/sdc--advanced-lane-finding

This repository contains the 'advanced lane finding' project of the Udacity's Self-Driving Car Engineer Nanodegree Program.

Primary LanguageJupyter NotebookMIT LicenseMIT

Self-Driving Car Engineer Nanodegree

Advanced Lane Finding on the Road

Cover


Overview

In this project, I will write a software pipeline to identify the lane boundaries in a video from a front-facing camera on a car. The camera calibration images, test road images, and project videos are available in the project repository.

The complete pipeline can be found here.

■ SOURCE DATA:
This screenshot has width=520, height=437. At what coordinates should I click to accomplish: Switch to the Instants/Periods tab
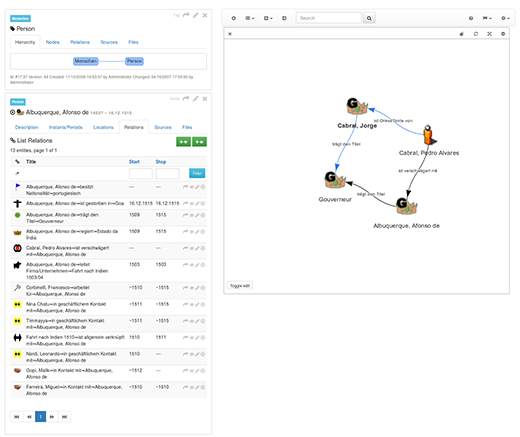coord(66,127)
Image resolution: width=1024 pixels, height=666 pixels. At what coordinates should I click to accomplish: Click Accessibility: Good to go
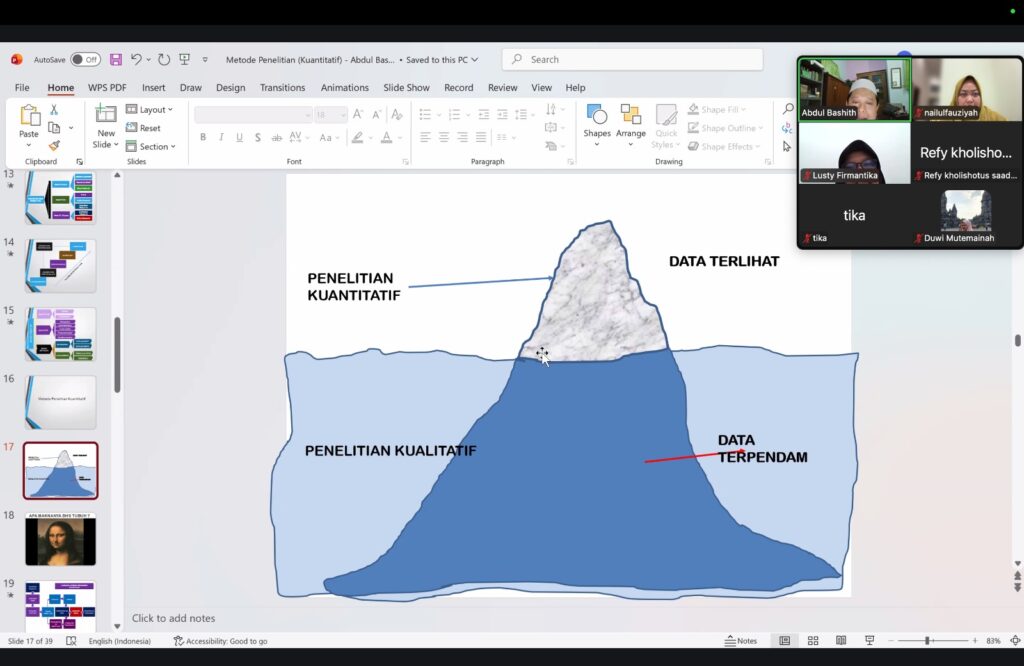[220, 641]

■ WHAT TO WORK ON:
- A) Check each statement against the lane-finding project description above, answering yes or no and quoting the deciding words: (i) The video comes from a rear-facing camera on a car. (ii) The repository belongs to Udacity's Self-Driving Car Engineer Nanodegree Program. (iii) The camera calibration images are available in the project repository.
- B) According to the lane-finding project description, what is the software pipeline meant to identify?
- C) Carry on the lane-finding project description from its last sentence.

■ RESPONSES PER TASK:
- A)
(i) No: "a video from a front-facing camera on a car"
(ii) Yes: "the 'advanced lane finding' project of the Udacity's Self-Driving Car Engineer Nanodegree Program"
(iii) Yes: "The camera calibration images, test road images, and project videos are available in the project repository."

- B) The lane boundaries in a video from a front-facing camera on a car.

- C)
Goals/Steps

My pipeline consisted of 10 steps:

  1. Import and initialize the packages needed in the project,
  2. Compute the camera calibration matrix and distortion coefficients given a set of chessboard images,
  3. Apply a distortion correction to raw images,
  4. Use color transforms, gradients, etc., to create a thresholded binary image,
  5. Apply a perspective transform to rectify binary image ("birds-eye view"),
  6. Detect lane pixels and fit to find the lane boundary,
  7. Determine the curvature of the lane, and vehicle position with respect to center,
  8. Warp the detected lane boundaries back onto the original image,
  9. Display lane boundaries and numerical estimation of lane curvature and vehicle position,
  10. Run pipeline in a video.

Step 0: Import and initialize the packages needed in the project

It is not good to reinvent the wheel every time. That's why I have chosen to use some well known libraries:

  • OpenCV - an open source computer vision library,
  • Matplotbib - a python 2D plotting libray,
  • Numpy - a package for scientific computing with Python,
  • MoviePy - a Python module for video editing.

The complete code for this step can be found in the first code cell of this Jupyter notebook.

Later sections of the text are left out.